### Consigne
Indiquez si chacune des affirmations suivantes concorde avec le texte sur le TDAH, en répondant par oui ou non et en citant exactement les mots du texte qui tranchent. (a) Les psychostimulants forment la principale classe pharmacologique employée contre le TDAH. (b) L'intoxication aux psychostimulants est connue pour améliorer l'attention. (c) Les auteurs s'appuient sur un essai clinique.
### Texte d'étude
Pourquoi les psychostimulants ont une action "paradoxale" dans le TDAH? Réponse dans cet article des Annales Médicopsychologiques
Retrouvez dans les Annales Médico-Psychologiques faisant un état des lieux des théories neurobiologiques expliquant l'action des psychostimulants dans le TDAH, en particulier les effets "calmants" paradoxaux de ces molécules.
Résumé
Problématique : Le trouble déficit de l’attention – hyperactivité (TDAH) est caractérisé par une perturbation des fonctions attentionnelles et de la planification des tâches (fonctions exécutives), plus ou moins associée à une hyperactivité - impulsivité. Les psychostimulants, qui ont une action dopaminergique, constituent la principale classe pharmacologique utilisée pour traiter le TDAH. Or, l’intoxication aux psychostimulants est connue pour entrainer des troubles attentionnels et une grande agitation psychomotrice. Il peut donc sembler paradoxal de traiter les symptômes de TDAH avec des molécules dont l’usage peut provoquer le même type de symptômes.
Méthodes : A travers une revue narrative d’articles scientifiques, nous montrons comment les données neurobiologiques récentes, portant à la fois sur les mécanismes dopaminergiques sous-jacents aux fonctions attentionnelles et exécutives, les anomalies dopaminergiques du TDAH, et les modes d’action pharmacologique des psychostimulants, convergent pour expliquer ce paradoxe apparent.
######
### Données
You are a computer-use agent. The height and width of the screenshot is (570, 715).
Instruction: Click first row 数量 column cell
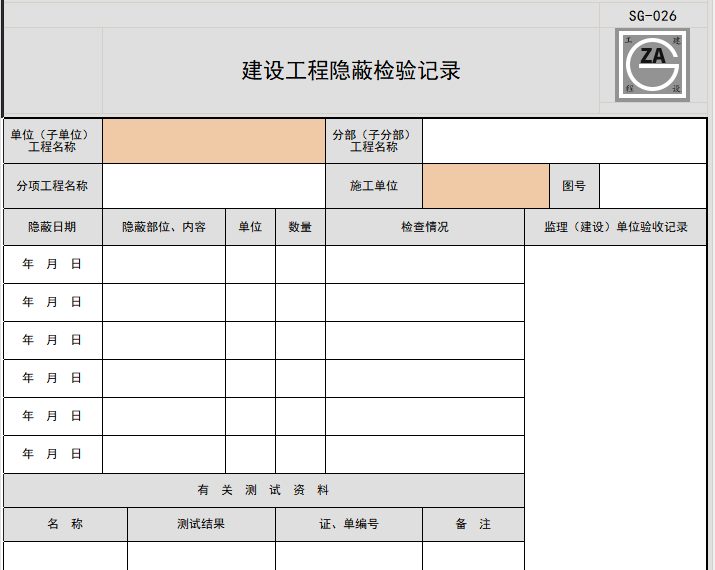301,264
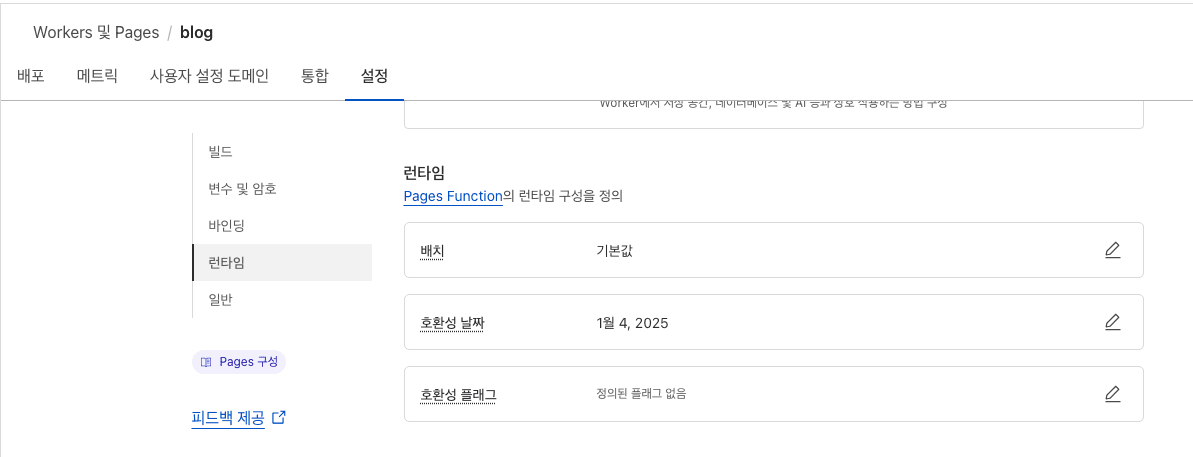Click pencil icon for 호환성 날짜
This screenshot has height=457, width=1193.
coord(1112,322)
######
### Corrigé
(a) Oui : « Les psychostimulants, qui ont une action dopaminergique, constituent la principale classe pharmacologique utilisée pour traiter le TDAH. »
(b) Non : « l’intoxication aux psychostimulants est connue pour entrainer des troubles attentionnels et une grande agitation psychomotrice »
(c) Non : « A travers une revue narrative d’articles scientifiques »